* _Directives_
1. Translate this sentence from the field trenches passage into Spanish: "Field trenches increase soil moisture and prevent soil erosion."
2. Copy the field trenches passage, beginning at the words "Field trenches increase" and stopping after "need for repairing.", and swap "labour" for "manual work" throughout.

----- Passage shown -----

By making field trenches, water runoff is hindered, leading to increased infiltration.


Construction is simple, requiring only basic tools and skills. But, depending on soil conditions, labour can be intensive. Trenches may be adapted to most areas and soil types.


Field trenches increase soil moisture and prevent soil erosion.


Costs depend on the filling material as well as the labour needed. As basic material can be used, there are hardly any expenses for special tools.

Self-help compatibility

As only little material is needed and the construction is comparably simple, trenches may be implemented and maintained without outside help.


Sediment should be removed from the trenches and reapplied to the field uphill the trench. Vegetation may stabilise the trench and therefore decreases the need for repairing.


If construction and maintenance is done well, reliability of trenches is high.

Main strength

Broad suitability: field trenches are useful for most soil conditions.

Main weakness

On-going maintenance is inevitable and can be time consuming.


Field trenches suit most soil and rainfall conditions. Their design may be adapted to different rainfall conditions: While continuous trenches are good for dry regions, interrupted bunds can be helpful for water harvesting in regions with higher rainfall.

Library References

Green Water Management Handbook. Rainwater Harvesting for Agricultural Production and Ecological Sustainability

This handbook highlights the principles and technologies that can be used to harness the huge untapped potential of rainwater. Instead of a stereotyped view focusing only on rivers and groundwater, the book directs readers in recognising rain as the ultimate source of water for food production and other uses in rural economies across Africa.

----- Extracted material -----

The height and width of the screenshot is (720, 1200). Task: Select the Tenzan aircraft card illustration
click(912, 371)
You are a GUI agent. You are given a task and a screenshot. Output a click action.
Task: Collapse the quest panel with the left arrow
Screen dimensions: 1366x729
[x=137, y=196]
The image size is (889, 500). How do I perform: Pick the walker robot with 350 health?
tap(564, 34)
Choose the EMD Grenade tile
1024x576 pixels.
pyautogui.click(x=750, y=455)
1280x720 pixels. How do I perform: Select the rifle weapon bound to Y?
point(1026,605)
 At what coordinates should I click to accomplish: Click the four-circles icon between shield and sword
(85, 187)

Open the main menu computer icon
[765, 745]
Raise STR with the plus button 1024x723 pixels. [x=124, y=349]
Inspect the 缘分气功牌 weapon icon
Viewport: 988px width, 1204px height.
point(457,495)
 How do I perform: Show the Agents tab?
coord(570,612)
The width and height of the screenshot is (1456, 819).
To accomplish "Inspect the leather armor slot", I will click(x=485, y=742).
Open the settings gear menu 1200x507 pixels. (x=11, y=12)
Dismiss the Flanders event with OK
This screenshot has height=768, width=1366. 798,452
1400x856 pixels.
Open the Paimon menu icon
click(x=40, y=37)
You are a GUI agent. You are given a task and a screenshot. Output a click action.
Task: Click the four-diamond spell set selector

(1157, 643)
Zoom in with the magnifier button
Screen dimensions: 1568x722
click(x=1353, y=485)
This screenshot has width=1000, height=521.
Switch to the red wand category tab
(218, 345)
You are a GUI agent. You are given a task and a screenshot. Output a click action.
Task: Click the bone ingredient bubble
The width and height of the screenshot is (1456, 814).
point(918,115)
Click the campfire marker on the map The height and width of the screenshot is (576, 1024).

-----

* _Answers to the problems_
1. Las zanjas de campo aumentan la humedad del suelo y previenen la erosión del suelo.

2.
Field trenches increase soil moisture and prevent soil erosion.


Costs depend on the filling material as well as the manual work needed. As basic material can be used, there are hardly any expenses for special tools.

Self-help compatibility

As only little material is needed and the construction is comparably simple, trenches may be implemented and maintained without outside help.


Sediment should be removed from the trenches and reapplied to the field uphill the trench. Vegetation may stabilise the trench and therefore decreases the need for repairing.